Sunday, August 13, 2017

Book Review: Movies are Prayers -- Talking to God at the movies

Image result for movies are prayers josh larsen book cover

ovies are Prayers: How Films Voice Our Deepest Longings; Josh Larsen, IVP Books (2017)

I picked this up as a dear friend told me about it and it intrigued me. I love movies and have connected them with my faith for over a decade. I have seen them as ways we can experience transcendance as we engage with movies, learning something about ourselves, life, and God, and sometimes even experiencing God Himself.  I had not necessarily thought of them as prayers.

Josh Larsen, cohost of the podcast *Filmspotting*, says “that movies, at their most potent, are not diversions or products or even works of art, but prayerful gestures received by God.” He further elaborates: “Movies are our way of telling God what we think about this world and our place in it. . . . Movies can be many things: escapist experiences, historical artifacts, business ventures, and artistic expressions, to name a few.
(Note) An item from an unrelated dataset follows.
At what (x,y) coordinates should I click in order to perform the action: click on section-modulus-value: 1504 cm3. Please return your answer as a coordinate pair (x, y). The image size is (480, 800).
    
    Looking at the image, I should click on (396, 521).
I'd like to suggest that they can also be prayer.”

He divides the book into 10 types of prayer, each forming a chapter of the book:

1) Prayers of praise
2) Prayers of yearning
3) Prayers of lament
4) Prayers of anger
5) Prayers of confession
6) Prayers of reconciliation
7) Prayers of obedience
8) Payers of meditation
9) Prayers of joy
10) Prayer as journey

He uses various movies, from Buster Keaton silent film, to the most recent Star Wars movie, The Force Awakens, as well as books and scripture to illustrate his points. For the most part, just a scene or two from a film is used.
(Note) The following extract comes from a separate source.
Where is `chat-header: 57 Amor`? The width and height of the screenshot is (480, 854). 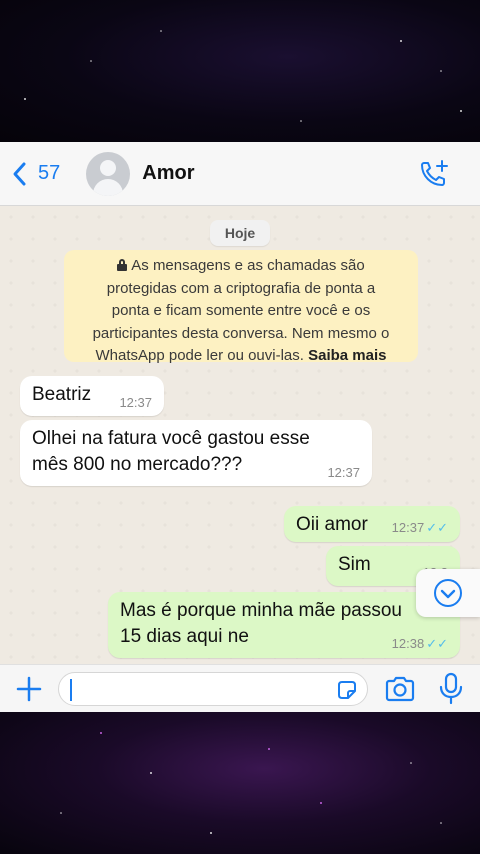 chat-header: 57 Amor is located at coordinates (240, 174).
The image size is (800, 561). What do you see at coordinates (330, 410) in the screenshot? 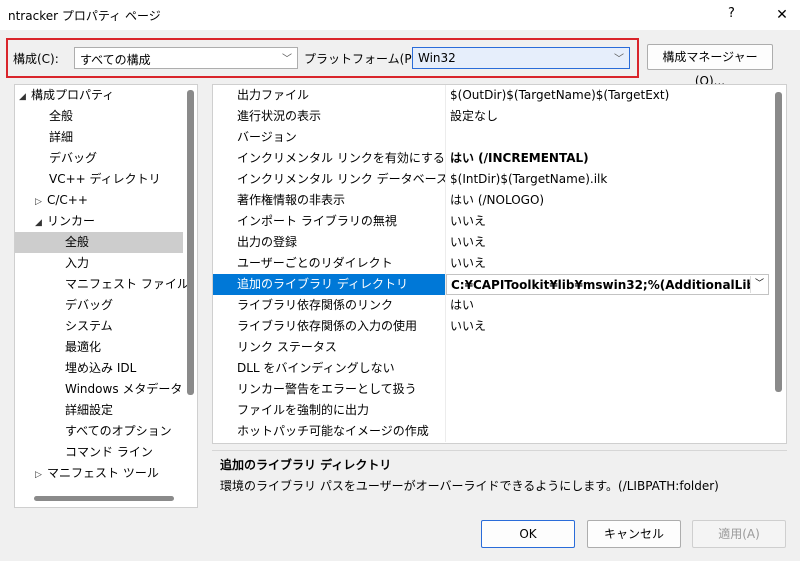
I see `property-name: ファイルを強制的に出力` at bounding box center [330, 410].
This book is a quick read and does communicate the writer’s thesis well. I have two main criticisms. First, it is short at just over 200 pages, with a good 25% devoted to notes. I had expected more. Second, I anticipated more in-depth analysis of some films. Larsen does that at the very end, as he takes the concept of prayer as journey and looks at one film. He does with Rushmore, exploring how it moves through the various stages in progression. That was what I wanted more of.

All in all, I would recommend this book. I’d give it 3.5 if I could.